A Maratona de Boston costuma ser chamada de “a maratona das maratonas” – é a “Meca” dos Corredores. A cidade de Boston é “solo sagrado” da prova mais tradicional do mundo, e também a primeira maratona a permitir a inscrição feminina em 1972, há exatos 50 anos – curiosamente, poucos anos antes de eu nascer. 

Além de todo este peso histórico, outra coisa que faz, hoje em dia, a Maratona de Boston tão especial, é que salvo pequenas exceções, para quem consegue pagar por uma vaga de caridade, ou para privilegiados que conseguem convites dos patrocinadores, o jeito mais comum de se conseguir uma vaga é com a obtenção de puxados índices, conforme uma tabela dividida em sexo e idade, o que faz da prova ser um reduto dos “melhores entre os melhores” maratonistas. 

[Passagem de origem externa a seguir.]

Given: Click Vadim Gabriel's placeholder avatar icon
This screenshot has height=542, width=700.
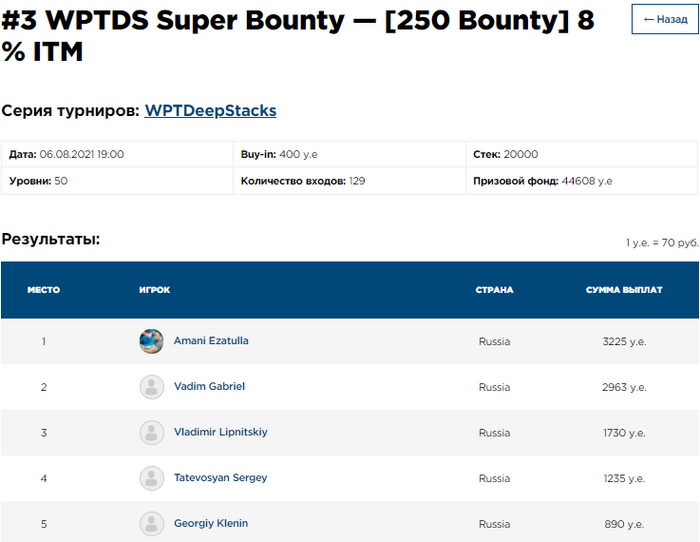Looking at the screenshot, I should [x=151, y=387].
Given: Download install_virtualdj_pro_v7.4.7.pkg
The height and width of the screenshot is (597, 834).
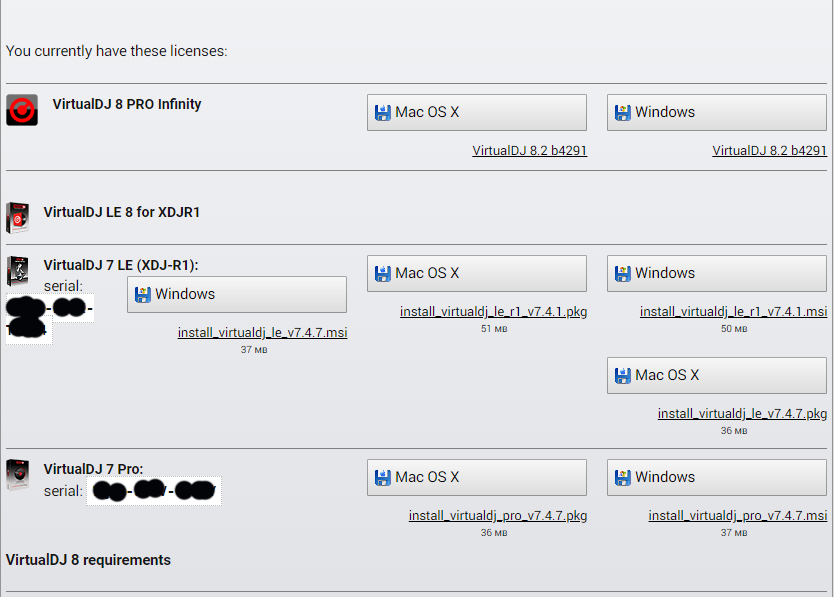Looking at the screenshot, I should [x=497, y=516].
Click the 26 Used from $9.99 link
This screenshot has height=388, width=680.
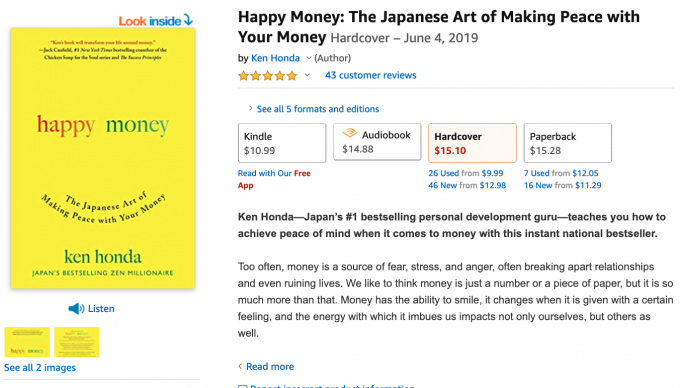[x=466, y=173]
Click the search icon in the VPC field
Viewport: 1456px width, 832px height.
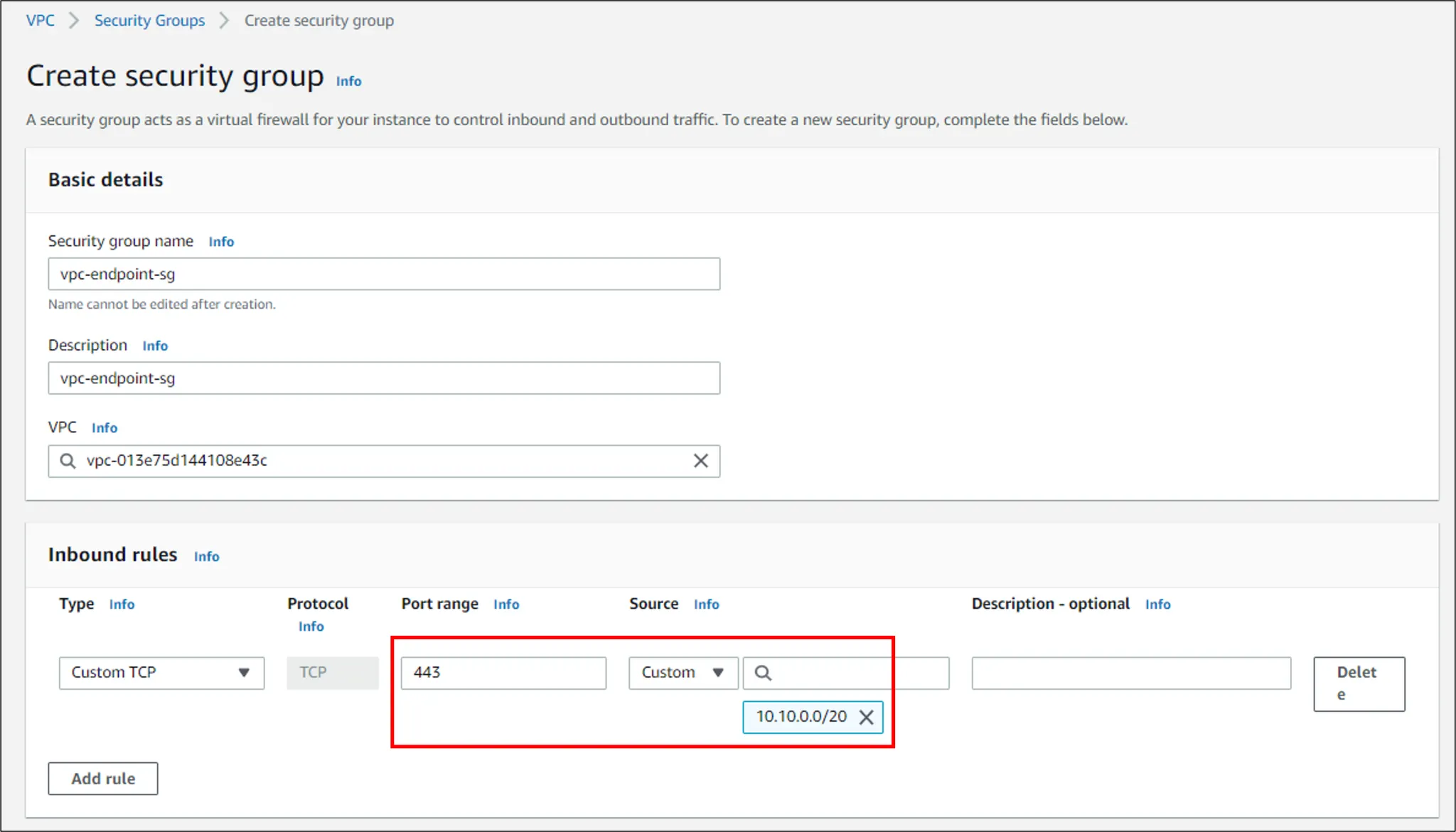click(68, 461)
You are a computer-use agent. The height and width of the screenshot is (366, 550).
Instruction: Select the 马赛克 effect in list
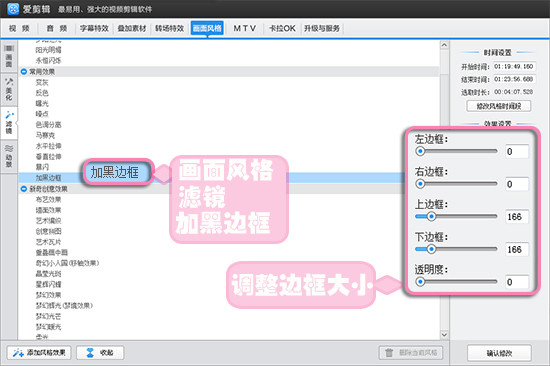click(x=45, y=135)
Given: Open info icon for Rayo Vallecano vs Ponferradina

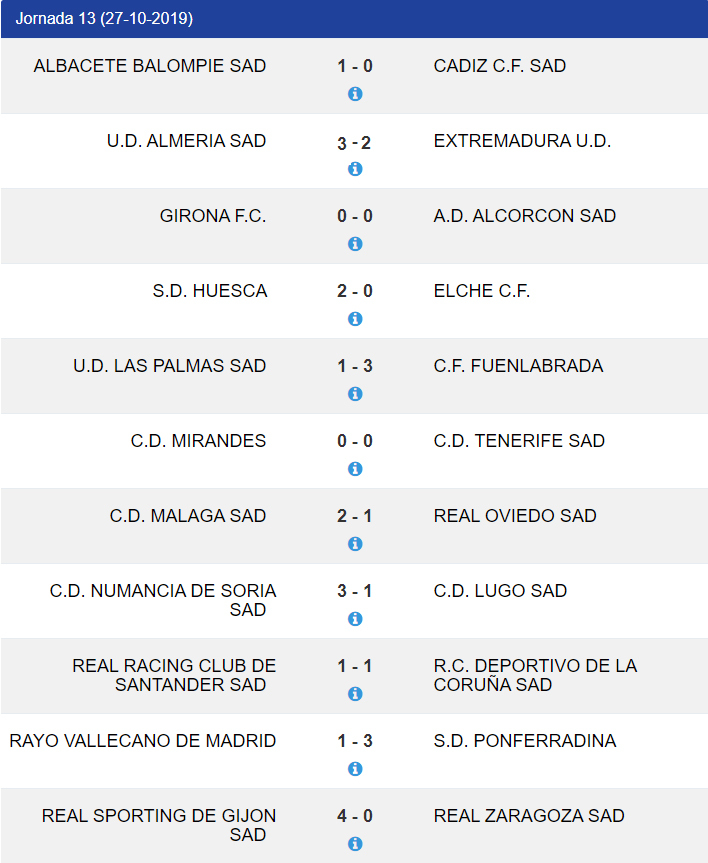Looking at the screenshot, I should click(x=354, y=769).
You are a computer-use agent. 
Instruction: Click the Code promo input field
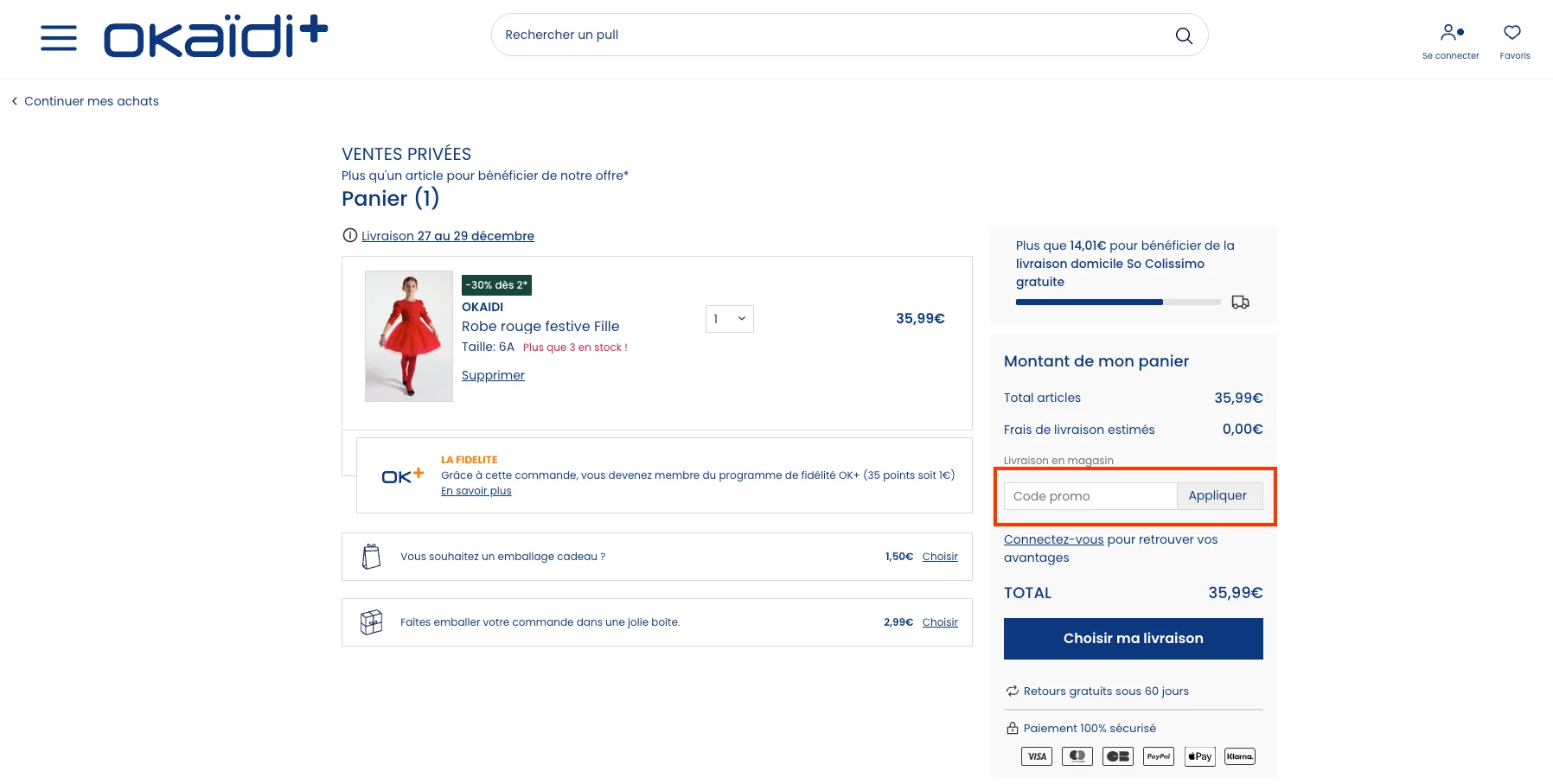(1090, 495)
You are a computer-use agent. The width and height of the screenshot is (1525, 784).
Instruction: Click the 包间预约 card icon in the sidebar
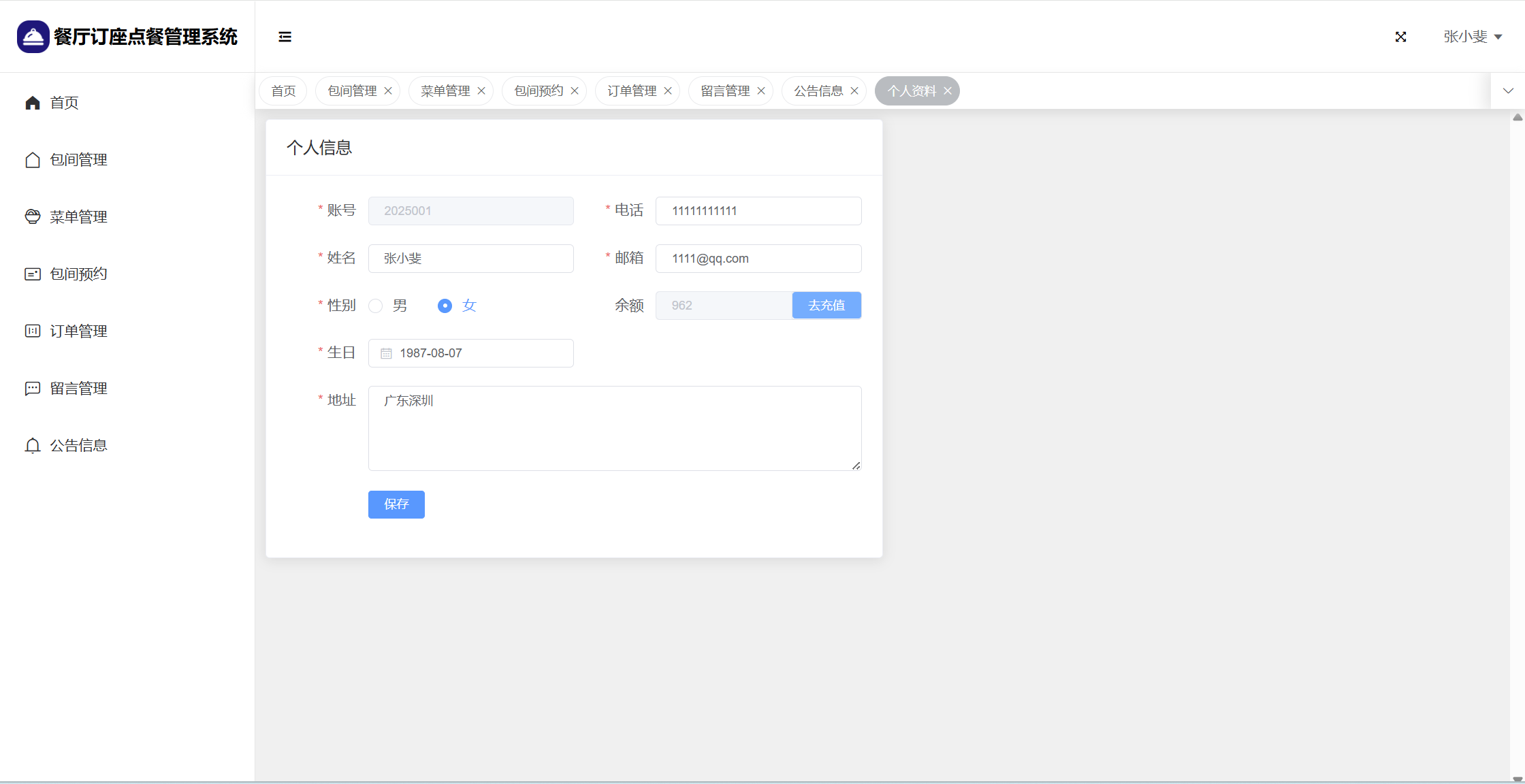(x=33, y=274)
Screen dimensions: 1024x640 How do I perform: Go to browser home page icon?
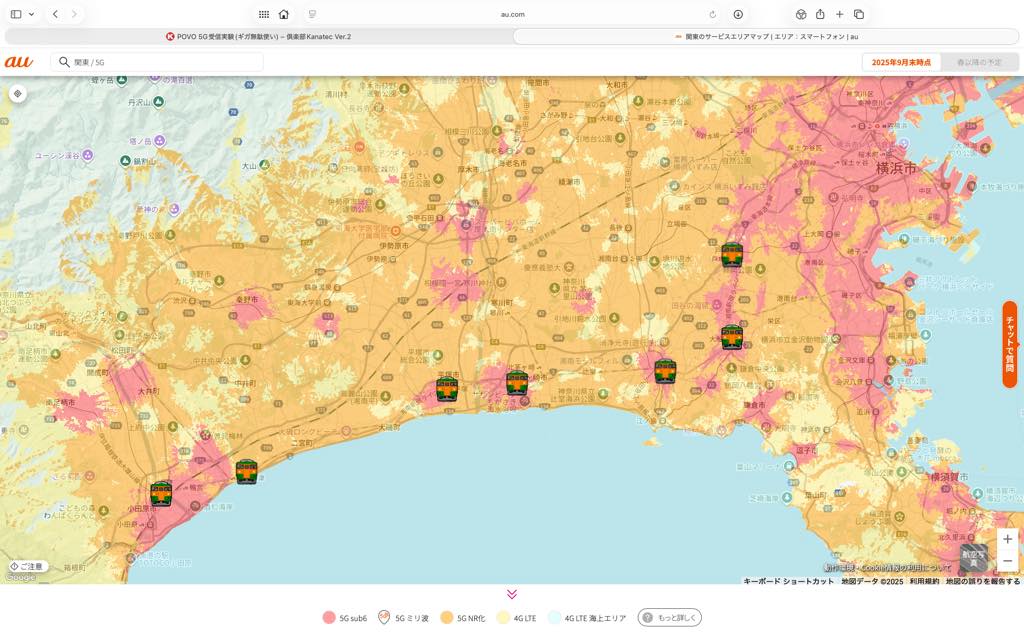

Eu comecei a correr com 33 anos, sem qualquer “histórico de atleta” antes disso. Com 38, corri minha primeira maratona e foi com 41 que, na minha quarta vez percorrendo os místicos 42K, alcancei meu índice para a Maratona de Boston.

Assim, às vésperas de completar 44 anos, corri a edição de n. 126 da Maratona de Boston.

foto: Fernanda Paradiso/@fparadizo

É muito engraçado por que tem coisas que a gente só percebe mesmo quando acontece com a gente. Hoje eu me sinto, entre altos e baixos, no meu auge.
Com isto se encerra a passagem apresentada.